**DESCRIPTION OF THE TASK**
Reproduce the rows starting with the line that contains "Open the help question mark bubble" and going on through the line that contains "Action: tap(38, 20)", substituting "Command" for every "Instruction" and leaving everything else unchanged.

• • • •

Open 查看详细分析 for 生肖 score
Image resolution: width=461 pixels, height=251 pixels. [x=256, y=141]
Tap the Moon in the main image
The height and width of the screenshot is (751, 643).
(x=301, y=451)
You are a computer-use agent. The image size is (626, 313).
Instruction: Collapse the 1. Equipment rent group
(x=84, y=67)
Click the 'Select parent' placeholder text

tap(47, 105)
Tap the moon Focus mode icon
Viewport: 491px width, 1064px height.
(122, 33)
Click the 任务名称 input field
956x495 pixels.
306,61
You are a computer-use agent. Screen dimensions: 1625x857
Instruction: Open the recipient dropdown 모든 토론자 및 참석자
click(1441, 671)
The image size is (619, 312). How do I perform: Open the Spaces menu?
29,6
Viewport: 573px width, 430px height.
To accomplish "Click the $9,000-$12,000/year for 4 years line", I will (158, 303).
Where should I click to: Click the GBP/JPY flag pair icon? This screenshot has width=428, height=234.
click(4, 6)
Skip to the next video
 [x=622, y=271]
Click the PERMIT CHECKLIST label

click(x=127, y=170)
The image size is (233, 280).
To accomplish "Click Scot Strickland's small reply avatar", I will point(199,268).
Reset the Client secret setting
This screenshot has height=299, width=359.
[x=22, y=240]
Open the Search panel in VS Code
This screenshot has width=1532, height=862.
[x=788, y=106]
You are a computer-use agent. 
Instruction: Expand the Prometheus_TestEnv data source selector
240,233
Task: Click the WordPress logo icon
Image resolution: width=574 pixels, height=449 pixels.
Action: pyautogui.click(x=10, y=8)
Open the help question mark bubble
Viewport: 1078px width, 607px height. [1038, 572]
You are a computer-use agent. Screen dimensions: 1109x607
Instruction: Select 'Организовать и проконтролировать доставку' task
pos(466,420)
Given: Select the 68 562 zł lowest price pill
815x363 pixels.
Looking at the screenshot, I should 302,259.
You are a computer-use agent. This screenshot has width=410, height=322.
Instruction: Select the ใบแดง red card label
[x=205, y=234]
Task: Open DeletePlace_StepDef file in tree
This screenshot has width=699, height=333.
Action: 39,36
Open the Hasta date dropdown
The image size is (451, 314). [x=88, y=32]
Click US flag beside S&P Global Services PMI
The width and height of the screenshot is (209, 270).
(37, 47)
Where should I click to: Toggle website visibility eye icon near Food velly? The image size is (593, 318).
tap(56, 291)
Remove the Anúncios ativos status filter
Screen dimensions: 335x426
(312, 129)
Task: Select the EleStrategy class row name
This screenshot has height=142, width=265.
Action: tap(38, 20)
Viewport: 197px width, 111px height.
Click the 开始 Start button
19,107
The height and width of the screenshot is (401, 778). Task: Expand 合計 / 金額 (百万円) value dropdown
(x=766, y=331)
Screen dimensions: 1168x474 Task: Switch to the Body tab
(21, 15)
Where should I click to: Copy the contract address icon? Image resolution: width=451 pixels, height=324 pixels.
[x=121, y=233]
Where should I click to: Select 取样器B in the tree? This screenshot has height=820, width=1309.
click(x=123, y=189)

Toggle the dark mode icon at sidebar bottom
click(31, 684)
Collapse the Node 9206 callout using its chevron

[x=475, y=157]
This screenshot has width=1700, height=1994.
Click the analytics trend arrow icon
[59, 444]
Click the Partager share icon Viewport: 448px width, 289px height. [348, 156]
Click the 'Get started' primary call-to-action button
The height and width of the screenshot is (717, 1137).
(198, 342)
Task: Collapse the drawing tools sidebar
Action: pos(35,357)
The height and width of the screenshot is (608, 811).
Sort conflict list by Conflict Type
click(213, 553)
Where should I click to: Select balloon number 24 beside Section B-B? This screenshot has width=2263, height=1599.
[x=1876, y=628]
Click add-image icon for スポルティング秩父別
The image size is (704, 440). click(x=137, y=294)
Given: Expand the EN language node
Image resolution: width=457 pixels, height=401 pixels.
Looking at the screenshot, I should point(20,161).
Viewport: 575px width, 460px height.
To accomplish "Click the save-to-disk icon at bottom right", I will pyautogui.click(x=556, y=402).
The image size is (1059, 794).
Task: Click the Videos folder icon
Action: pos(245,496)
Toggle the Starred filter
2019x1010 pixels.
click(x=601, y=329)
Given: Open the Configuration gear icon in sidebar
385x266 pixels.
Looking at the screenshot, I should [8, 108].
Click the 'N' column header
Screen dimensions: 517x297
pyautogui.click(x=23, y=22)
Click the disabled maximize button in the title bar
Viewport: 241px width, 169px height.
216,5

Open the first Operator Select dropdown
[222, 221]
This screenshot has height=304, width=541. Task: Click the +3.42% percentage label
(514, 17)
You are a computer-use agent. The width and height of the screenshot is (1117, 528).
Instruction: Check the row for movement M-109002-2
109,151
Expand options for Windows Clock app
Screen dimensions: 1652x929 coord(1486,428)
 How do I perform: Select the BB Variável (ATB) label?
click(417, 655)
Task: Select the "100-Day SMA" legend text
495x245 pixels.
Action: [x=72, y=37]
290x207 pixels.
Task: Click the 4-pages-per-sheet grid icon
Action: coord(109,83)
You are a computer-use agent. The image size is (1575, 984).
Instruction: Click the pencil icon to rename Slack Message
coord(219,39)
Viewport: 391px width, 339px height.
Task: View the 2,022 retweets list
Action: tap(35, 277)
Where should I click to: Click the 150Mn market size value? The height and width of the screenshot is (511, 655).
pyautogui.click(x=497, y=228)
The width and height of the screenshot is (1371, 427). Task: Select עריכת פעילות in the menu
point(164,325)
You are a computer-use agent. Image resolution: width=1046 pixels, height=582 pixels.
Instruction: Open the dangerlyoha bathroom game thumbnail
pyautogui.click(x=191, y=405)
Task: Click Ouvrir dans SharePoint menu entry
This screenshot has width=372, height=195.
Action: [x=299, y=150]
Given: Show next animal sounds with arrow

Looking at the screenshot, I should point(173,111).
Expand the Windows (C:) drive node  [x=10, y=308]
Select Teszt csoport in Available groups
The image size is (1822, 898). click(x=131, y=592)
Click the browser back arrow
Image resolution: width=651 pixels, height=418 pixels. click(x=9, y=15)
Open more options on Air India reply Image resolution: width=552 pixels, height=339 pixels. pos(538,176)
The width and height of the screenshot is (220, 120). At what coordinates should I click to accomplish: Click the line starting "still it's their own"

• • • •

**FINAL RESULT**
Open the help question mark bubble
Viewport: 1078px width, 607px height. [1038, 572]
You are a computer-use agent. Screen dimensions: 1109x607
Command: Select 'Организовать и проконтролировать доставку' task
pos(466,420)
Given: Select the 68 562 zł lowest price pill
815x363 pixels.
Looking at the screenshot, I should 302,259.
You are a computer-use agent. This screenshot has width=410, height=322.
Command: Select the ใบแดง red card label
[x=205, y=234]
Task: Open DeletePlace_StepDef file in tree
This screenshot has width=699, height=333.
Action: 39,36
Open the Hasta date dropdown
The image size is (451, 314). [x=88, y=32]
Click US flag beside S&P Global Services PMI
The width and height of the screenshot is (209, 270).
(37, 47)
Where should I click to: Toggle website visibility eye icon near Food velly? The image size is (593, 318).
tap(56, 291)
Remove the Anúncios ativos status filter
Screen dimensions: 335x426
(312, 129)
Task: Select the EleStrategy class row name
This screenshot has height=142, width=265.
Action: tap(38, 20)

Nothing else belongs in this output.